### TEXT UNDER STUDY
New course blends health policy and facility design
By Sarah Cutler
In Policy Meets Design, a new course offered by the Department of Design and Environmental Analysis (DEA), Levi Schoenfeld ’15 and Dani Corona ’15 brainstorm ideas for a redesign of the pediatrics section of a health clinic in Peru. The pair has rethought the clinic’s workflow and layout to streamline traffic and minimize steps involved in seeing patients – small changes that can make a big difference.
The project fits the course’s larger aim: to show how evidence-based design principles can be applied in health care and other settings to boost efficiency and adapt to fast-changing policies and business and operational models.
“The class is based in reality – it’s very evidence-based and real-world,” Schoenfeld said.
Co-taught by Mark Furgeson and Michele Flanagin, executives at FreemanWhite and Kaiser Permanente, respectively, the course, created by DEA assistant professor Rana Zadeh in the College of Human Ecology, allows students to work with health care community partners to study patient and worker needs, analyze new policies and propose design solutions. Its community-based activities are funded in part by Cornell’s Engaged Learning + Research center and the Translational Research Institute on Pain in Later Life in the Bronfenbrenner Center for Translational Research.
“This class initiates a multidisciplinary dialogue on the pressing health care issues of our era,” Zadeh said.
The course, Zadeh said, tackles the “big questions” in health design: how to ensure quality, efficiency and safety for patients in light of changing policies and cost reductions in health care.

### REQUIRED WORK
Proceed with the article on the health policy and design course, writing on from its final sentence. The data that comes next is drawn from a separate source.

### RECORDS SUPPLIED

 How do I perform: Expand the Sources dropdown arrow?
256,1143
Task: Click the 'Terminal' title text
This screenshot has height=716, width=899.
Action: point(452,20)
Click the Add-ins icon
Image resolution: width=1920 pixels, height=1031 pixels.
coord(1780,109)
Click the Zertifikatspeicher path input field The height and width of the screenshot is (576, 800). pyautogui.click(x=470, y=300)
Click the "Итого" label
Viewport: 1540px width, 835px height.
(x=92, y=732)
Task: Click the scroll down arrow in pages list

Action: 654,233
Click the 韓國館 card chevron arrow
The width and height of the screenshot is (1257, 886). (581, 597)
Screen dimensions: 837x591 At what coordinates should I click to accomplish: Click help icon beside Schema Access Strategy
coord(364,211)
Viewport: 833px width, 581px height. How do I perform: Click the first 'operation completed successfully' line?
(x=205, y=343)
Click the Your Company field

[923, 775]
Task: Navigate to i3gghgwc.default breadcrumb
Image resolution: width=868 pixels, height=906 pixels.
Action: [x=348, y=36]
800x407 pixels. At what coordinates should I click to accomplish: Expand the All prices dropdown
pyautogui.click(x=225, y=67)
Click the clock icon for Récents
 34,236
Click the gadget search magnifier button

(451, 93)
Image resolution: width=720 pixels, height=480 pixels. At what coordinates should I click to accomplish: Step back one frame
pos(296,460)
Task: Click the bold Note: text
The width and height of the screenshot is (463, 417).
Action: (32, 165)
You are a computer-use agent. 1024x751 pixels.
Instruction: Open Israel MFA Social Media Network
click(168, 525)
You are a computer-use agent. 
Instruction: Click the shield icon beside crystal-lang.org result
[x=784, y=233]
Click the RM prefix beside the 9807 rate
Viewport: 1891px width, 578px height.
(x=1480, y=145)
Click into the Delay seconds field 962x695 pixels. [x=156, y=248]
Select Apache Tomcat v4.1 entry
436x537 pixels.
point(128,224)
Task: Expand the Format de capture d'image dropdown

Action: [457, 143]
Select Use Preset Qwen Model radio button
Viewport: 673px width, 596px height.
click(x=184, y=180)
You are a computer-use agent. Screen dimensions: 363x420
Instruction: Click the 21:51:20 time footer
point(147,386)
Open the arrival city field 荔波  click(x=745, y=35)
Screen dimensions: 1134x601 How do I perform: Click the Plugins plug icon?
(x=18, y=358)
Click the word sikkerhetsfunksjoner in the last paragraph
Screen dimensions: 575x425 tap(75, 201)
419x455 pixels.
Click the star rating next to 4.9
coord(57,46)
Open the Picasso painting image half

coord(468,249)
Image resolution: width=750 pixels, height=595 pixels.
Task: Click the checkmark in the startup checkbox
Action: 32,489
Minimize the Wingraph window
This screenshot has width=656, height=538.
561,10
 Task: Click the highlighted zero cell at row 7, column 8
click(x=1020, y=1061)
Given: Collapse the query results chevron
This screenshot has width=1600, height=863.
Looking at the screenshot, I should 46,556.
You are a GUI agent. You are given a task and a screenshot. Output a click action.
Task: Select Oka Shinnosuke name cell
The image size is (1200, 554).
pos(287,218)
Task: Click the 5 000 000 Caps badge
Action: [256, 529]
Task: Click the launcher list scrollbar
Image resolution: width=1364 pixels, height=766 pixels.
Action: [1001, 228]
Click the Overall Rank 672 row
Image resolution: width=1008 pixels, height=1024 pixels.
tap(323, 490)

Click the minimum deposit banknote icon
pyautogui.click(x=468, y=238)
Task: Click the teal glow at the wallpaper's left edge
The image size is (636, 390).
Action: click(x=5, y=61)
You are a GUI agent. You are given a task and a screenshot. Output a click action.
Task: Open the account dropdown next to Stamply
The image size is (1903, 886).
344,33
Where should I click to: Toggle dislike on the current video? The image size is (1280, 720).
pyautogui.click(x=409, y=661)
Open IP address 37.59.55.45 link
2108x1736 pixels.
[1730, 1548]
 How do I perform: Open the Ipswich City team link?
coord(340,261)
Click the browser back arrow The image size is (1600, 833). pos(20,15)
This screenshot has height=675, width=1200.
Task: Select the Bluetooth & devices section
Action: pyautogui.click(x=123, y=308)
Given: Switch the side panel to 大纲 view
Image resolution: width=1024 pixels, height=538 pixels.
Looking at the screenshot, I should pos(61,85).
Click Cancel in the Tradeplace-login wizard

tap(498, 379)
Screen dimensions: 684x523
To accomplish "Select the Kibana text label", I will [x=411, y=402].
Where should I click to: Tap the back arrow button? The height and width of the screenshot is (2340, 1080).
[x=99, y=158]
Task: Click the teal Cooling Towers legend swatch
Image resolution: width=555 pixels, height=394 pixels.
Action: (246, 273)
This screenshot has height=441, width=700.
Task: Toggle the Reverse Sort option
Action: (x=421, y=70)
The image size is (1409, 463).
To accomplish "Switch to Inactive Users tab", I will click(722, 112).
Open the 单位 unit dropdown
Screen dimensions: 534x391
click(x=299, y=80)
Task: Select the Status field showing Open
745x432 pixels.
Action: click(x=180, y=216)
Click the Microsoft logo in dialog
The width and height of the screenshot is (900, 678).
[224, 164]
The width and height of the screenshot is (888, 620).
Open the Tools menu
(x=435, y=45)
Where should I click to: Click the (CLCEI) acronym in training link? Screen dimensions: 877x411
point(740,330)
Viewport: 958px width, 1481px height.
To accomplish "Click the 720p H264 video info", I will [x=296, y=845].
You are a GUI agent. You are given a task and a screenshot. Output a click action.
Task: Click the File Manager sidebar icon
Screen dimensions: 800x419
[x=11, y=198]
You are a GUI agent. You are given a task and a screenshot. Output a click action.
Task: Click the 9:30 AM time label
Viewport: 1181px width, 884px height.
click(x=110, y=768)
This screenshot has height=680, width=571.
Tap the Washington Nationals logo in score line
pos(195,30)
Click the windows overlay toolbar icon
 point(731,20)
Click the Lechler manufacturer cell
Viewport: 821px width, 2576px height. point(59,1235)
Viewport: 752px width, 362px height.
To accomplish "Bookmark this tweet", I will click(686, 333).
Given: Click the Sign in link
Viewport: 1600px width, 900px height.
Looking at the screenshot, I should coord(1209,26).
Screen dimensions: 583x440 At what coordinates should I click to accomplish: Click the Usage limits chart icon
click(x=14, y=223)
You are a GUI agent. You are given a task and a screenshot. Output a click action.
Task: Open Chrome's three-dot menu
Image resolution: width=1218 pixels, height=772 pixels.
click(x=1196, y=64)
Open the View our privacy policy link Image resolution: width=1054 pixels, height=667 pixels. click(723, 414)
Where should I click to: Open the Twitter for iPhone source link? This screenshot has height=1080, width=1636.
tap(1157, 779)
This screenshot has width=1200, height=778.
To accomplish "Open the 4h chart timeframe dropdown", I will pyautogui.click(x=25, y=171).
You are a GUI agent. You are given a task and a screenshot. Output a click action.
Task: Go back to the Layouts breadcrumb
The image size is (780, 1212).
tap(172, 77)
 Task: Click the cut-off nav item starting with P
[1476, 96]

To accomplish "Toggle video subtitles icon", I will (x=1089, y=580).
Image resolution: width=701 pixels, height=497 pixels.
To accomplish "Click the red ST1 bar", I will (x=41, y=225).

### TASK RESULT
“We want to study how to design a facility that can be sustained in a very competitive future of health care,” she said. “Quality and safety will be high priorities, but health care dollars are precious, so the goal is to take costs down while boosting quality and efficiency.”
Students in the class engage in community fieldwork to examine how theories from environmental psychology and behavioral economics can help optimize design to produce sustainable health care facilities. In October, for instance, they visited a Hospicare facility to observe its physical environment, as well as staff, patient and family interactions.
Student design suggestions aim to improve the total well-being of patients and residents, including their spiritual, social, psychological and physical health, according to Zadeh.
“Design is the first point of contact for [patients],” Zadeh said. “If they have a restorative view of a garden or a bird feeder – if they’re comfortable and have control over their environment – that has a major impact on the experience they’ll have.”“As practitioners, we’re the boots on the ground. We have a lot of ideas about what would work, but we aren’t academics,” said Debra Traunstein, palliative care coordinator at Cayuga Medical Center, who hopes dialogue between students and practitioners will lead to improvements in patients’ environments. “It’s the same with those researching – they may not have the experience we do, so we can enlighten them with what the experience is like for patients,” she said.
The course, which includes graduate students from the Sloan Program in Health Administration and undergraduates from four Cornell colleges, holds wide-ranging discussions focused on new innovations, Zadeh said. For instance, she said, two students submitted a proposal to replace paper-based patient forms to a Knight News Challenge competition to fund breakthrough ideas in news and information.
“I hope students see the power of multidisciplinary dialogue,” Zadeh said. “Generating innovative solutions and effecting change is possible when different stakeholders and disciplines work together from different angles.”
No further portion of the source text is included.